Siguen pendientes unas reformas fiscales que incluyen nuevos impuestos y supresión de exenciones, por unos US$200 millones, que el gobierno somete a consenso con partidos políticos y gremios empresariales desde hace varios días.

Durante su visita, del 9 al 13 de junio, la misión del FMI se reunió con las principales autoridades económicas, otros funcionarios, legisladores y representantes del sector privado.

Ramakrishnan dijo que la delegación vio "con beneplácito las intenciones de política macroeconómica del Gobierno, incluyendo su compromiso con una agenda de reforma a favor del crecimiento económico y para fortalecer las finanzas públicas".

Indicó que el FMI y el Gobierno, que asumió el pasado día 1, acordaron "una estrategia clara y una efectiva implementación de políticas económicas, incluyendo aquellas para proteger el gasto social focalizado a los más vulnerables".

Esas políticas "sentarían las bases para un mayor crecimiento económico, que sería consistente con la sostenibilidad fiscal, financiera y social en El Salvador", agregó Ramakrishnan, según la declaración divulgada por la Secretaría Técnica de la Presidencia.

Refirió que "también hubo acuerdo en que un mayor crecimiento sería insuficiente para alcanzar la sostenibilidad de la deuda pública, por lo que la reducción del déficit fiscal es necesaria".

Ramakrishnan subrayó que "las medidas de ingreso propuestas recientemente a la Asamblea Legislativa para su aprobación, así como los planes para ejercer una mayor austeridad en el gasto público, constituyen pasos importantes en esa dirección".

"La misión enfatizó la urgencia de tomar acciones inmediatas para avanzar en las agendas de crecimiento y contención fiscal, incluyendo en el contexto la preparación del presupuesto fiscal del 2015 y el plan quinquenal" del Gobierno (2014-2019), apuntó.

El Parlamento salvadoreño aprobó la emisión de bonos el 12 de junio, mientras la delegación del FMI se encontraba en el país.

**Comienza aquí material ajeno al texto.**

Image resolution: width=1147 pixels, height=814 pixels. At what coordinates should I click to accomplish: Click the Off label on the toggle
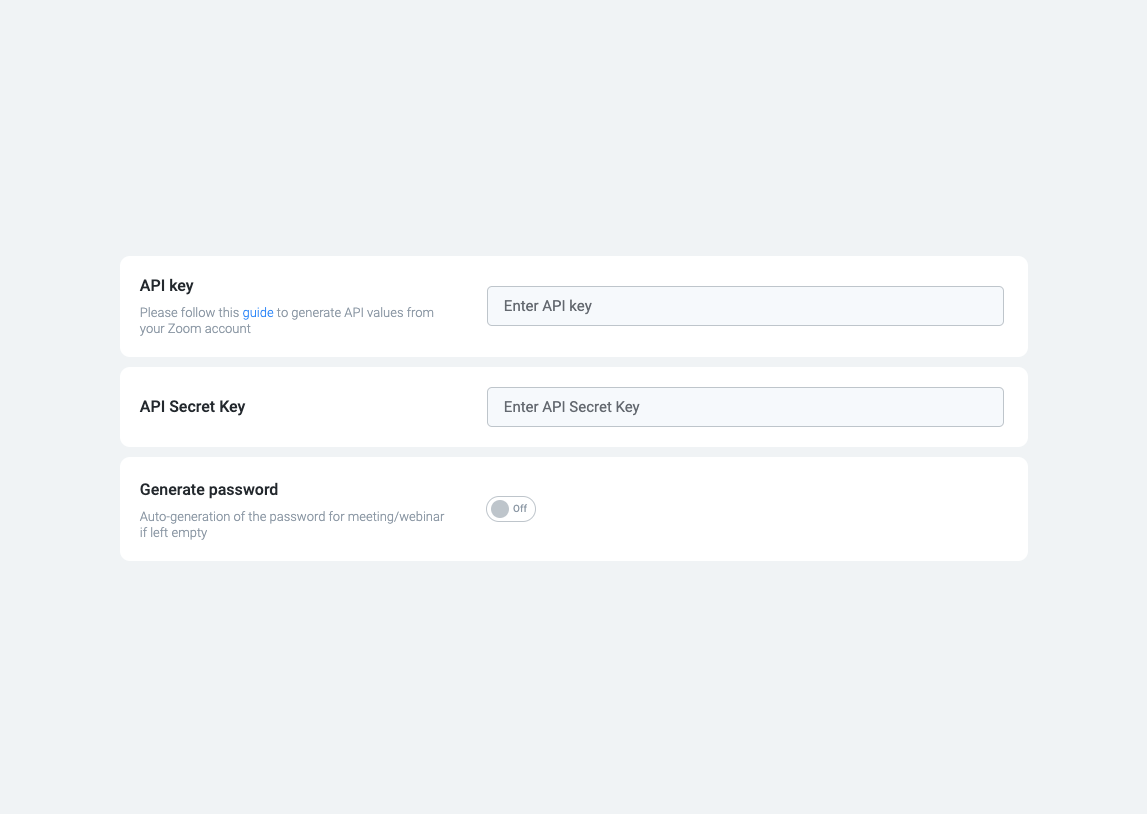click(520, 509)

El Gobierno que preside Salvador Sánchez Cerén ha descartado firmar un acuerdo "stand by", o cautelar, con el FMI, según dijo ese día el secretario Técnico de la Presidencia y coordinador del Gabinete Económico, Roberto Lorenzana.
La Administración anterior, que presidió Mauricio Funes, mantuvo un acuerdo cautelar con el FMI, que le daba acceso a unos 790 millones de dólares en caso de falta de liquidez.

Funes negó en su momento que el FMI hubiera bloqueado el acceso a ese fondo por el incumplimiento de las metas fiscales por parte de su Gobierno.

Sánchez Cerén recibió un país con un crecimiento económico del 1.9 %, un déficit fiscal superior al 4.2 % y una deuda general del 56.2 % del producto interior bruto registrados en 2013, según datos oficiales.